Hit Man is a Reminder That There’s Nothing Sexier Than Star Power

The Richard Linklater crowdpleaser deserved a theatrical release, but it can still seduce on Netflix.

Adria Arjona and Glen Powell in Hit Man
Inverse Reviews

Streaming platforms don’t have to be the enemy. Some of the greatest surprises of the modern era — from Rebecca Hall’s Passing to Dan Trachtenberg’s Prey — have been championed by hosts like Netflix or Hulu. A handful of high-risk films and shows have even been saved by the odd streamer: Netflix in particular has kept shows like Warrior or Scavengers Reign from fading into total obscurity.

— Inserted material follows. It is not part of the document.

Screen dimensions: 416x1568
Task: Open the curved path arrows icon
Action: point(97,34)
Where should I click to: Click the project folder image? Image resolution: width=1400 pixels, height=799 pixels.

But problems arise when streamers try to cut out the middle man, and deny a film’s clear theatrical appeal. Countless Netflix films could have cleaned up on the big screen, from crowdpleasers like Glass Onion to war epics like All Quiet on the Western Front. It gets worse with a film like Hit Man, which Netflix scooped up shortly after an acclaimed premiere at the Venice Film Festival in 2023. In that regard, streamers are ostensibly the bad guy — but don’t let Netflix’s bad habits keep you from catching one of the best films of the year.

Based on a “somewhat true story,” Hit Man follows the madcap misadventures of a college professor who moonlights as a fake assassin. Glen Powell stars as our mild-mannered, unlikely hero, playing slightly against type as Gary Johnson. Alongside his stint as a psychology teacher, Gary occasionally assists the New Orleans Police Department as an investigator behind-the-scenes. That all changes when he’s forced to go undercover as a hitman — and effortlessly slip into a classic tough-guy persona — to catch a criminal.

Naturally, Gary quickly realizes that he’s pretty good at playing a charismatic baddie. This might require some suspension of disbelief, especially for those who recognize glimmers of Hangman, Powell’s smarmy anti-hero from Top Gun: Maverick, in Gary’s first impromptu performance. But Hit Man is best enjoyed as more of a meta commentary on Powell’s nascent movie stardom, and the film’s breezy direction (courtesy of indie legend Richard Linklater) is sure to switch things up before the gag grows stale.

If nothing else, Hit Man serves as an unlikely reminder of Powell’s movie star potential.


Powell flits between one character archetype after the next, delivering plenty of laughs, and showcasing plenty of range, as he goes. His dedicated performance is more than enough to distract from the film’s amateurish qualities. Its central story has all the friction of the crime dramedies that once dominated cable TV; ditto for its set design and cinematography.

Hit Man feels a lot like Good Girls, but for boys: it’s chock-full of meditations on identity and ego, and plays things relatively safe on the action-front. What it lacks in sophistication or subtlety, though, is more than recouped with a surprisingly steamy romance.

While Gary coaches his students on the importance of self-determination, he finds himself on his own journey of self-denial. His existential crisis is further complicated with the introduction of a new client, the desperate wife of an abusive mogul. Madison (Andor’s Adria Arjona) asks Gary to kill her husband, and though her motive is more or less justified, she’s just one of many potential clients that could face indefinite jail time if Gary does his job right.

Of course, it’s impossible not to root for Madison regardless. It helps that Arjona is one of the most gorgeous, charismatic actors of her generation — two virtues that inform her crazy chemistry with Powell — but she brings effortless depth to Madison wherever possible. She’s not quite a femme fatale; not quite a damsel. Just as Powell is channeling the hunks of the ‘80s and ‘90s, Arjona puts a modern spin on the archetypes perfected by Lauren Bacall and, more recently, Halle Berry.

Arjona and Powell have chemistry for days, which only makes this crime thriller more enthralling.


Even the most casual conversation with Powell’s Gary (who disguises himself as the darkly charming “Ron” on dates with Madison) feels too intimate for words. Hit Man also brings back the steamy love scenes that once belonged to a bygone era. Its romance adds some much-needed layers to its meditations on performance and projection; it also potentially sets this romance up for what could be a rude awakening.

Yes, Hit Man is impossibly sexy — but any sensible person would be waiting for the other shoe to drop. No relationship founded on lies can really last, and the more Gary slips in and out of his alter ego, the more the lines begin to blur between Ron and his true self. Fortunately, Hit Man isn’t satisfied with a by-the-books conclusion. Sure, its twists can err on the predictable side (trust Madison’s ex to rear his head, along with a few other narrative wrinkles), but the film is nothing if not a crowdpleaser. It’s a shame that most won’t be able to experience its best moments with a big audience, but hey, Hit Man’s twists and turns will satisfy no matter how you catch the film.

Hit Man is streaming on Netflix now.